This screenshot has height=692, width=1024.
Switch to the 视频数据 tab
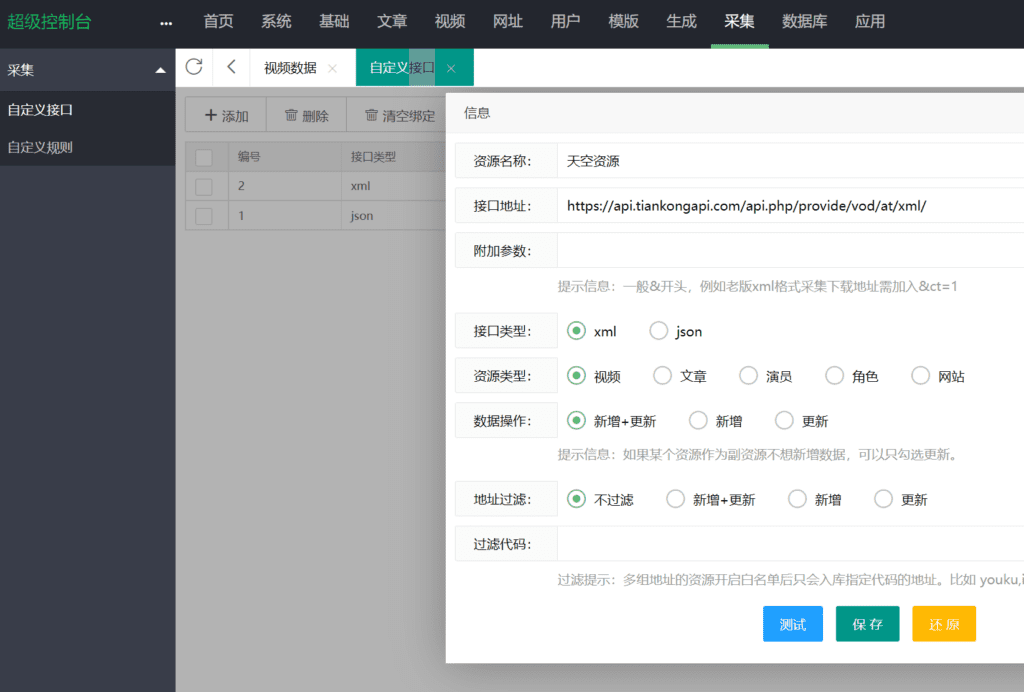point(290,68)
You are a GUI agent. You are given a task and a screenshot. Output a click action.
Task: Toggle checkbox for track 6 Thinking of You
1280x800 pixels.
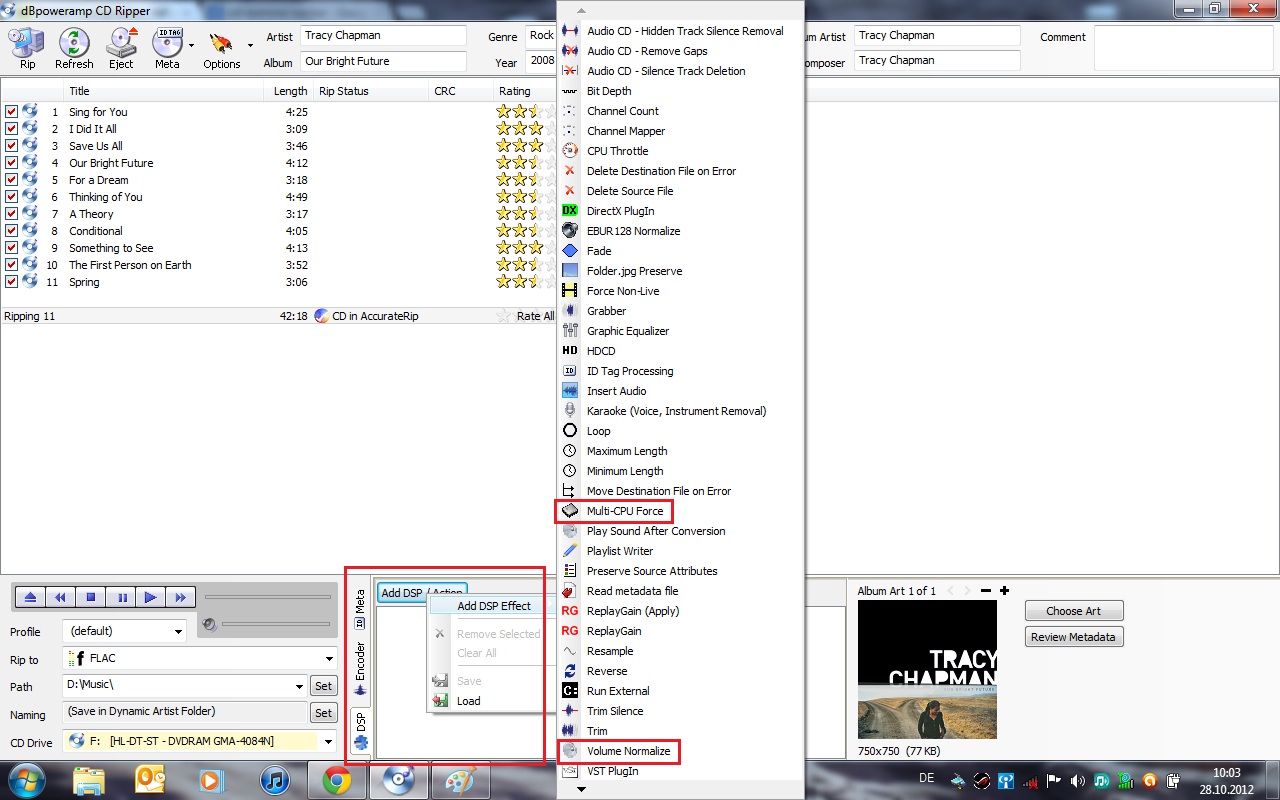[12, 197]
*****
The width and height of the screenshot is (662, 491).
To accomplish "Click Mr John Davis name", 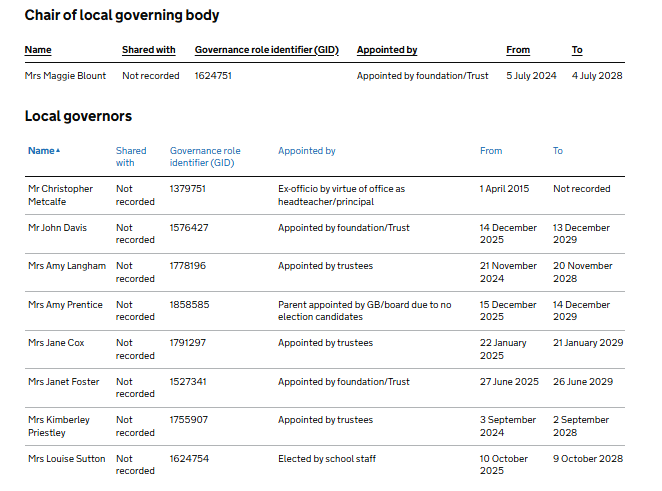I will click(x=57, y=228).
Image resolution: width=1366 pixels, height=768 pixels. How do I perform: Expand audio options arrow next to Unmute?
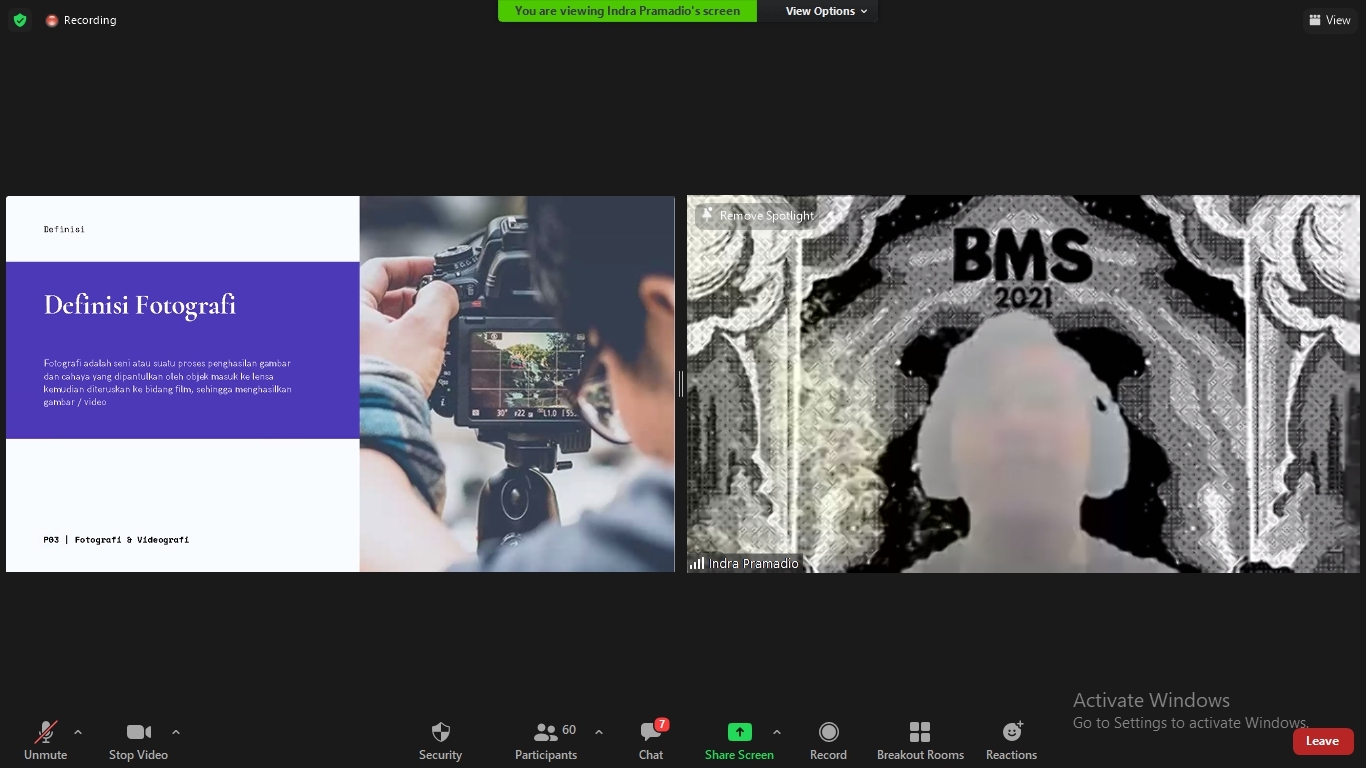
*****
Scan the lines above for the word "screenshot" and copy every one where it occurs.

This screenshot has height=692, width=1024.
You are a GUI agent. You are given a task and a screenshot. Output a click action.
The width and height of the screenshot is (662, 491).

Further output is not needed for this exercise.